● **WORK TO DO**: Extract the records below word for word, starting at their first line and ending at the line that contains "This screenshot has height=1475, width=812.". Include both of those lines.

● **PROVIDED DATA**:
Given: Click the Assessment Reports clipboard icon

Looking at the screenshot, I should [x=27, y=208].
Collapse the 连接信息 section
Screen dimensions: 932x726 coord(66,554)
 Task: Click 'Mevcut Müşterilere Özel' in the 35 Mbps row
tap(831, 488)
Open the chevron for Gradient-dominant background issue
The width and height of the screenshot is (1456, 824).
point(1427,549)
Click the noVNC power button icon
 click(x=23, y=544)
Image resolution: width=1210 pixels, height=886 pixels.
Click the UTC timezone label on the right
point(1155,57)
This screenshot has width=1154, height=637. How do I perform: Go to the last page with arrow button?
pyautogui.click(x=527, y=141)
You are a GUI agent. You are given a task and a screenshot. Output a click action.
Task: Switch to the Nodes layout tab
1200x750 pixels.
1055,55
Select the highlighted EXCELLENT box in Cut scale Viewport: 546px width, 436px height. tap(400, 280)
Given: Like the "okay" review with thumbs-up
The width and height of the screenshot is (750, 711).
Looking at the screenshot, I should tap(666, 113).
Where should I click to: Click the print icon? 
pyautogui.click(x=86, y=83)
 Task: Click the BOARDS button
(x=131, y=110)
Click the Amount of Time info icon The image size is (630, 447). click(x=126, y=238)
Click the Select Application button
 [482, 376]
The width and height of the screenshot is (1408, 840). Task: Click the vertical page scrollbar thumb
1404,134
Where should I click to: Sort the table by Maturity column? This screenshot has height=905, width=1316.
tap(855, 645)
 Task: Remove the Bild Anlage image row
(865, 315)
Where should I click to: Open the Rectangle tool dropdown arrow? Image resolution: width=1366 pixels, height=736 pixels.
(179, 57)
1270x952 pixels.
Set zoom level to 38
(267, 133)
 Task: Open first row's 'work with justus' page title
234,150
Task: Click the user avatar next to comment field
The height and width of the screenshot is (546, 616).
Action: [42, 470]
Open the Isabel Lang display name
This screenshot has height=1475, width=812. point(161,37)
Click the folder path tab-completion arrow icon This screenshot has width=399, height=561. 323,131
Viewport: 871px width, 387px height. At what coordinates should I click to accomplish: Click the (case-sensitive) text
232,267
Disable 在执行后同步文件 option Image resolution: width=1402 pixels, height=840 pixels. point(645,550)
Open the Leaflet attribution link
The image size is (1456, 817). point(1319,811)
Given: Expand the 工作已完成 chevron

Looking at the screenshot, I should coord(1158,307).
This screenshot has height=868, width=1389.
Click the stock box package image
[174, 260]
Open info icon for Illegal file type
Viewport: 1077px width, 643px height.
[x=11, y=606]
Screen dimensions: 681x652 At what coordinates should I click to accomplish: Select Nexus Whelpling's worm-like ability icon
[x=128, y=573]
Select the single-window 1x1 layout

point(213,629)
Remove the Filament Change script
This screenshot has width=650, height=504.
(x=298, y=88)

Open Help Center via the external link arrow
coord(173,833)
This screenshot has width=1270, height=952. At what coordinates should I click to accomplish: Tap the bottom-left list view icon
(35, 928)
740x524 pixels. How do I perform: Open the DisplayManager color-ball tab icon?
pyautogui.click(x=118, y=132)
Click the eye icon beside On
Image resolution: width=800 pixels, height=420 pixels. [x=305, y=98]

● **TASK RESPONSE**:
Given: Click the Assessment Reports clipboard icon

Looking at the screenshot, I should [x=27, y=208].
Collapse the 连接信息 section
Screen dimensions: 932x726 coord(66,554)
 Task: Click 'Mevcut Müşterilere Özel' in the 35 Mbps row
tap(831, 488)
Open the chevron for Gradient-dominant background issue
The width and height of the screenshot is (1456, 824).
point(1427,549)
Click the noVNC power button icon
 click(x=23, y=544)
Image resolution: width=1210 pixels, height=886 pixels.
Click the UTC timezone label on the right
point(1155,57)
This screenshot has width=1154, height=637. How do I perform: Go to the last page with arrow button?
pyautogui.click(x=527, y=141)
You are a GUI agent. You are given a task and a screenshot. Output a click action.
Task: Switch to the Nodes layout tab
1200x750 pixels.
1055,55
Select the highlighted EXCELLENT box in Cut scale Viewport: 546px width, 436px height. tap(400, 280)
Given: Like the "okay" review with thumbs-up
The width and height of the screenshot is (750, 711).
Looking at the screenshot, I should tap(666, 113).
Where should I click to: Click the print icon? 
pyautogui.click(x=86, y=83)
 Task: Click the BOARDS button
(x=131, y=110)
Click the Amount of Time info icon The image size is (630, 447). click(x=126, y=238)
Click the Select Application button
 [482, 376]
The width and height of the screenshot is (1408, 840). Task: Click the vertical page scrollbar thumb
1404,134
Where should I click to: Sort the table by Maturity column? This screenshot has height=905, width=1316.
tap(855, 645)
 Task: Remove the Bild Anlage image row
(865, 315)
Where should I click to: Open the Rectangle tool dropdown arrow? Image resolution: width=1366 pixels, height=736 pixels.
(179, 57)
1270x952 pixels.
Set zoom level to 38
(267, 133)
 Task: Open first row's 'work with justus' page title
234,150
Task: Click the user avatar next to comment field
The height and width of the screenshot is (546, 616).
Action: [42, 470]
Open the Isabel Lang display name
This screenshot has height=1475, width=812. point(161,37)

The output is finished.